End-to-End encryption

Very high security risk contexts represent a typical scenario for end-to-end encryption.

Usually end-to-end encryption is required by government agencies or small group of “secure” speakers to protect mobile phone calls against wiretapping.

Protection is extremely strong: voice is encrypted on caller mobile phone and decrypted on called mobile phones, without any chance for intermediate devices (PBXs, routers, switches, firewalls) to be able to eavesdrop on the call.

This model is the same as PGP on email: only sender and receiver can encrypt/decrypt the content of their communication. No-one else, not even the owner of server can wiretap their communications.

This is the strongest model from the security point of view, called end-to-end encryption, that we enforce using the ZRTP protocol. It is the only model we provide in the SaaS mode and it does not provide integration with fixed lines.

End-to-Site encryption

In more flexible contexts, you need secure mobile calls to landline devices,  usage of extended telephony features such as conference rooms, call diverting, integration with company PBX (Cisco/Avaya) or crypto-to-clear for the public telephony network: this scenario requires  an end-to-site security model.

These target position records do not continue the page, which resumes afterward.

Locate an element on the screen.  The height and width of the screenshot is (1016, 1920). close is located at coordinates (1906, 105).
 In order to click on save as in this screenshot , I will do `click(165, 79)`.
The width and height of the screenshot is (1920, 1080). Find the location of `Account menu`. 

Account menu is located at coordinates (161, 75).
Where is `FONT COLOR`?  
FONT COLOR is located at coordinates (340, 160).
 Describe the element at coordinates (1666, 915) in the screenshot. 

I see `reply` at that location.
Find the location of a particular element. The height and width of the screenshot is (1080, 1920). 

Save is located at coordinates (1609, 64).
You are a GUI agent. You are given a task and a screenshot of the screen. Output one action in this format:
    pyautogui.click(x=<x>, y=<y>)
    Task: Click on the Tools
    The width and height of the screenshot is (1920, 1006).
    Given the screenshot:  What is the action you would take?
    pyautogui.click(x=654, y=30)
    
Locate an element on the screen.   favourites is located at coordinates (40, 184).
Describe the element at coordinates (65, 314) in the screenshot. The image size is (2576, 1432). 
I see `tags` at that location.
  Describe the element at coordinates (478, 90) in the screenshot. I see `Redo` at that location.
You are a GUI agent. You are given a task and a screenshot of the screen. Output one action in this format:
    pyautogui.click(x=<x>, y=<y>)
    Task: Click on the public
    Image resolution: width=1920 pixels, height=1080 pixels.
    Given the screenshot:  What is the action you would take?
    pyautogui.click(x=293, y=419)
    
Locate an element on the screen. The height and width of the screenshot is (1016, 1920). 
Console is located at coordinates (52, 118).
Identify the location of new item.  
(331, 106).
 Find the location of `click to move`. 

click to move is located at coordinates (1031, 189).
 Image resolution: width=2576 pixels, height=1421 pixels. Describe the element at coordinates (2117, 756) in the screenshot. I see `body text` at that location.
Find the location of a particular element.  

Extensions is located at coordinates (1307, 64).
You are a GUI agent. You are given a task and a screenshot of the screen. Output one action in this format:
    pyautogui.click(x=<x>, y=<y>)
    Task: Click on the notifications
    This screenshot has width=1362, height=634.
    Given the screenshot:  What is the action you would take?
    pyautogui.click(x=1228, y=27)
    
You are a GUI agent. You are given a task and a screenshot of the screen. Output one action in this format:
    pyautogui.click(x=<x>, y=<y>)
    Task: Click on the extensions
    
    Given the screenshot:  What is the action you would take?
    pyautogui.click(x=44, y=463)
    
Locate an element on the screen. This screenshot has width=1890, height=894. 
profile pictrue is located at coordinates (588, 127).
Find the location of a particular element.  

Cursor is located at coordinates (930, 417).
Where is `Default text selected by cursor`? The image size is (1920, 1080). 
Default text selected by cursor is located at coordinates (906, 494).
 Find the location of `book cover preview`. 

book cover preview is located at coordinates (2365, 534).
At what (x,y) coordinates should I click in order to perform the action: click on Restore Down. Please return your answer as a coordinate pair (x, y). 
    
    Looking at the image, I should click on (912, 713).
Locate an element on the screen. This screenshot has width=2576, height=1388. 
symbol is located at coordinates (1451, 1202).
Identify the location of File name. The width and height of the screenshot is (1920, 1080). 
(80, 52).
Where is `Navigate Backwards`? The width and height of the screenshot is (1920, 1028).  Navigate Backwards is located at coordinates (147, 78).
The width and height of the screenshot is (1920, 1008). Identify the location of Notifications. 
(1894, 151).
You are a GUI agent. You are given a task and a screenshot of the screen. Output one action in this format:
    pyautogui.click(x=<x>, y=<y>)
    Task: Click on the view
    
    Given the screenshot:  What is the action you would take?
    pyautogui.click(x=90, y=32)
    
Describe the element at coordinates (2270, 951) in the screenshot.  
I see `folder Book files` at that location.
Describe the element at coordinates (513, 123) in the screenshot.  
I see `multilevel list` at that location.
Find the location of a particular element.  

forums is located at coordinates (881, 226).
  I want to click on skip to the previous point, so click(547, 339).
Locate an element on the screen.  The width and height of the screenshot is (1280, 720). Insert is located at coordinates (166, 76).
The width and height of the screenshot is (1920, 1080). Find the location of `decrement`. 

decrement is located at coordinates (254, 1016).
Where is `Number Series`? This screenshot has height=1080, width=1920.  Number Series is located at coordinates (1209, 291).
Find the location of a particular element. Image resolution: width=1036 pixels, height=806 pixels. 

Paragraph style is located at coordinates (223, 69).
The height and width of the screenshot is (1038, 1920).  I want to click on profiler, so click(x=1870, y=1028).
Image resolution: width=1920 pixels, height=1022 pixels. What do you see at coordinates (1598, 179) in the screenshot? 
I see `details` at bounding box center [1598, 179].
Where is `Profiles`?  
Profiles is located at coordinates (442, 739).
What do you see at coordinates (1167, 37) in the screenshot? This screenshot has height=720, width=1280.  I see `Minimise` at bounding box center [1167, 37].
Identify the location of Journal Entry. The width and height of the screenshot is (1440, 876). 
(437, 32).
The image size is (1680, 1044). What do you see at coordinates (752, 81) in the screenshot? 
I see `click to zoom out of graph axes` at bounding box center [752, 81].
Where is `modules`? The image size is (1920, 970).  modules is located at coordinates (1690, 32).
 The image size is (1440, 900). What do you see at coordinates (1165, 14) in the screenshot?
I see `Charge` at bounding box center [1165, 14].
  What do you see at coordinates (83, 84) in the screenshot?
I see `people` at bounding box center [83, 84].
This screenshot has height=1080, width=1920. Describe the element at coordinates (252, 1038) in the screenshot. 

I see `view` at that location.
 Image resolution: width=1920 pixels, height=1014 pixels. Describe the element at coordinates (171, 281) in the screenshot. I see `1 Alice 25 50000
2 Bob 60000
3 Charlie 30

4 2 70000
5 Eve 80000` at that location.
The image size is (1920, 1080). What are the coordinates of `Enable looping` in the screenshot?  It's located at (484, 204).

In order to achieve such flexibility, each party of a communication establishes an independent secure communication with PrivateServer, which is a trusted party and is hosted on the customer’s premises.

This model is very similar to a VPN: your communications are fully secure from your device up to the enterprise network. From there on, security is managed by your company.

This is the most flexible security model, called end-to-site encryption and we enforce it with SDES protocol.